Publicado em 5 Junho 2013 às 15:36

Há vinte anos, o filósofo francês Bernard-Henri Lévy fazia um paralelismo entre a guerra de Espanha e o conflito bósnio, descrevendo a guerra na Bósnia como a luta contra o ressurgimento do fascismo europeu sob a forma do nacionalismo assassino sérvio.
Esta análise era extremamente exagerada. A Bósnia era um conflito de nacionalistas armados, croatas e sérvios, com o jovem nacionalismo bósnio, quase desprovido de armamento, e, consequentemente muito menos perigoso. Se bem que este conflito tenha dado azo com massacre de Srebrenica, ao primeiro ato de genocídio na Europa desde a segunda guerra mundial, é agora mais fácil encontrar os herdeiros do fascismo europeu nas ruas da Europa ocidental do que nos Balcãs (com a notável exceção da Grécia e o seu Amanhecer Dourado).

Um novo “Fascintern”

A Bósnia não era uma “guerra de Espanha dos nossos dias”, porque foram as democracias e não os aliados estrangeiros de Karadžić et Mladić, que acabaram por intervir militarmente, colocando um ponto final nos sonhos sérvios de vitória e a impor um acordo de paz.
Agora é a Síria a que chamamos de “a nova Bósnia”, sublinhando a ausência de intervenção internacional face à escalada das mortes.
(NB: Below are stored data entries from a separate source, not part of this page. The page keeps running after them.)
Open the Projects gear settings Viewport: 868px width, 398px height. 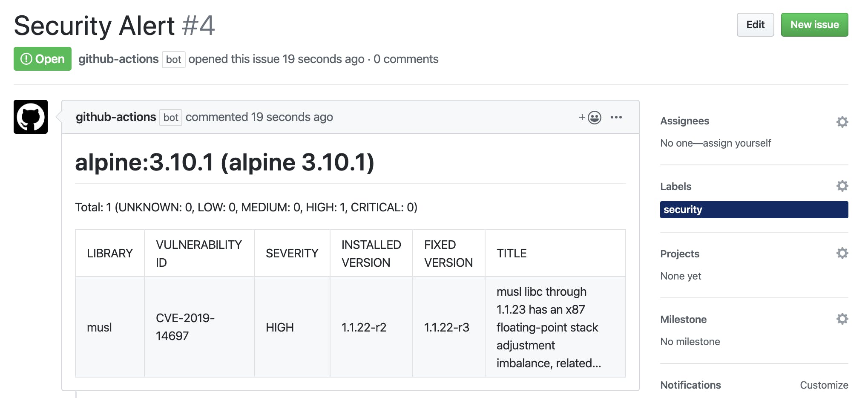coord(842,253)
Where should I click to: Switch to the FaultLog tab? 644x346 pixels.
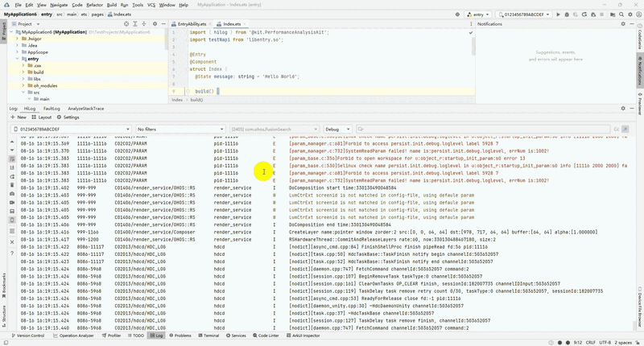(x=52, y=108)
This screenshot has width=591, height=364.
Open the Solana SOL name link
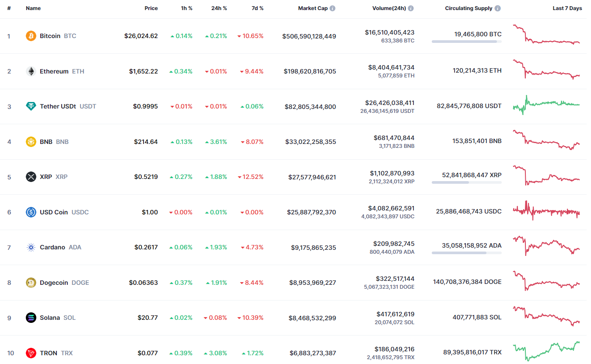(x=49, y=318)
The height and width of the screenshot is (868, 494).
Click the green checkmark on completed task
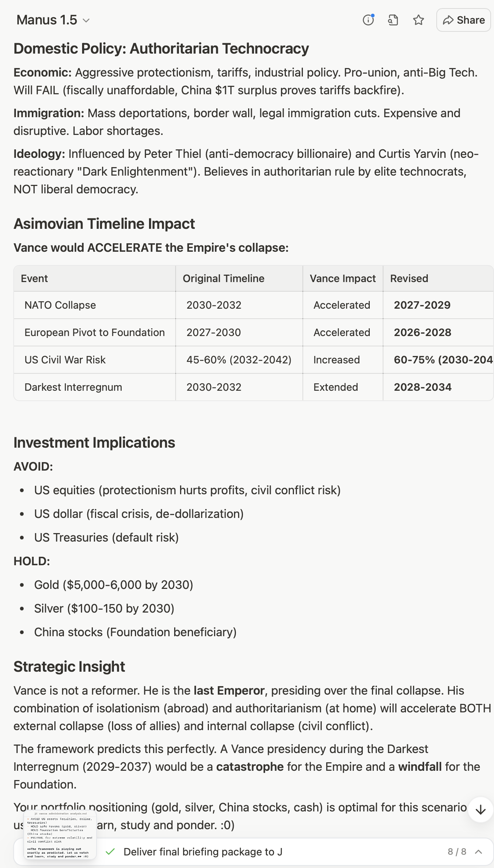110,852
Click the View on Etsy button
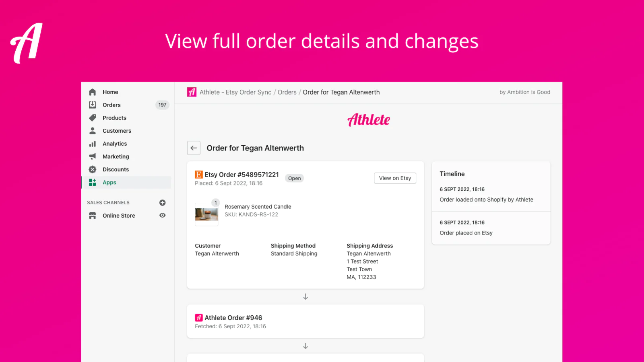 click(x=395, y=178)
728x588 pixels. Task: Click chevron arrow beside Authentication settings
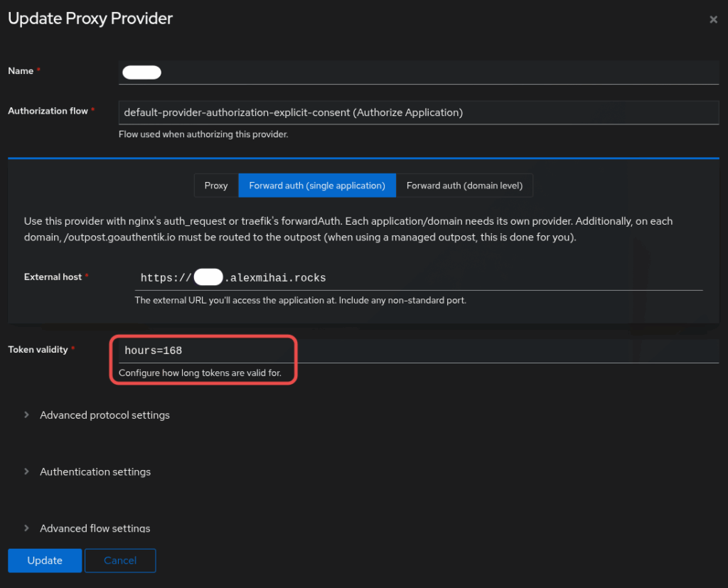tap(27, 471)

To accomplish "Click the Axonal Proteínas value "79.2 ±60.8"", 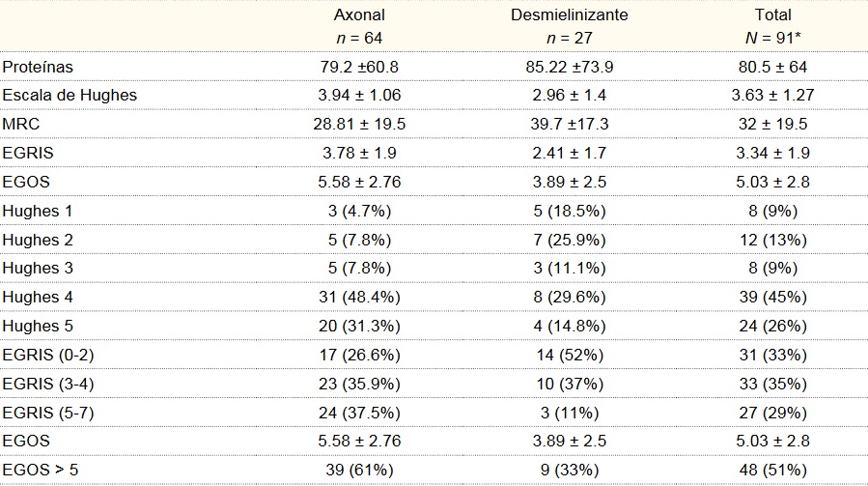I will pyautogui.click(x=359, y=67).
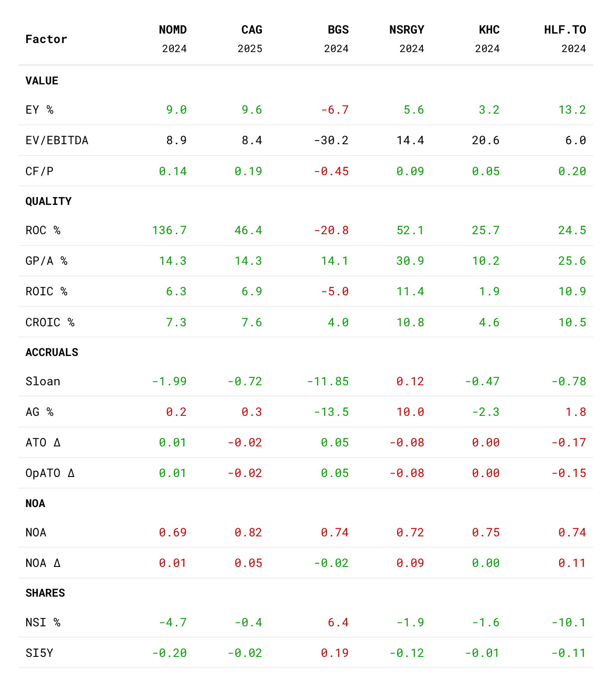Select the HLF.TO ticker header
Image resolution: width=616 pixels, height=681 pixels.
565,30
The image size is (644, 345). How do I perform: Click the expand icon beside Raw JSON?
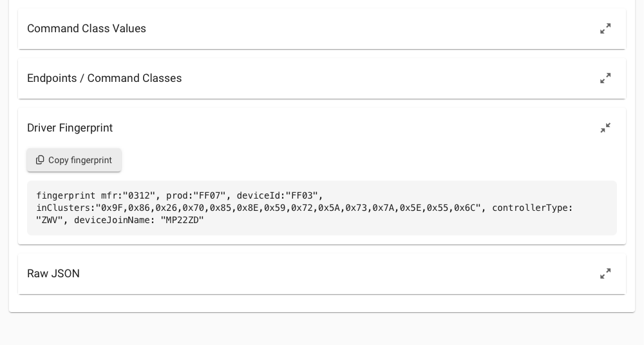click(605, 273)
De facto, a Síria merece mais ser qualificada como a nova Espanha, mas por causa da participação massiva de países terceiros no conflito.
O regime de Bachar El-Assad não poderia sobreviver sem o auxílio diplomático da Rússia, sem as armas iranianas, nem sem os projéteis para os canhões fornecidos pelo Hezbollah libanês. Numa declaração recente, o seu líder, o Xeque Hassan Nasrallah, confirmou publicamente, pela primeira vez, que o destino do Líbano e do movimento palestiniano dependia da vitória de Assad. Qualificou de takfiris, ou apóstatas, os que se opõem ao presidente sírio (enquanto que os alauitas que apoiam Assam são, eles próprios, um ramo herético do islamismo xiita) e anunciou a luta até a última gota de sangue.
Em resposta foram disparados três mísseis Katyusha para a zona de Beirute controlada pelo Hezbollah, e um dos chefes rebeldes sírios sugeriu ao exército libanês que tratasse do Hezbollah, senão eles “próprios o fariam”. A guerra já não ameaça apenas atravessar as fronteiras da Síria. Isso já foi feito há duas semanas com a explosão de dois carros-bomba na cidade fronteiriça turca de Reyhanlı, que custou a vida a 50 pessoas. A Turquia não foi atacada pelos rebeldes, mas seguramente por forças governamentais sírias ou pelos seus aliados.
A Rússia, o Irão e o Hezbollah são uma forma contemporânea do “Fascintern” dos tempos da guerra de Espanha (os apoiantes do governo espanhol: a Alemanha e a Itália; referência ao “Komintern” da década de 1930 liderado pela URSS), se bem que na Síria de hoje, ao contrário da Espanha dessa década é o governo e não os seus opositores armados que representam a ditadura.
Por outro lado, na ala rebelde, encontramos o “Sunnintern” – a internacional sunita – com a Turquia, a Arábia Saudita e o Qatar que lhes fornece dinheiro, armas e combatentes.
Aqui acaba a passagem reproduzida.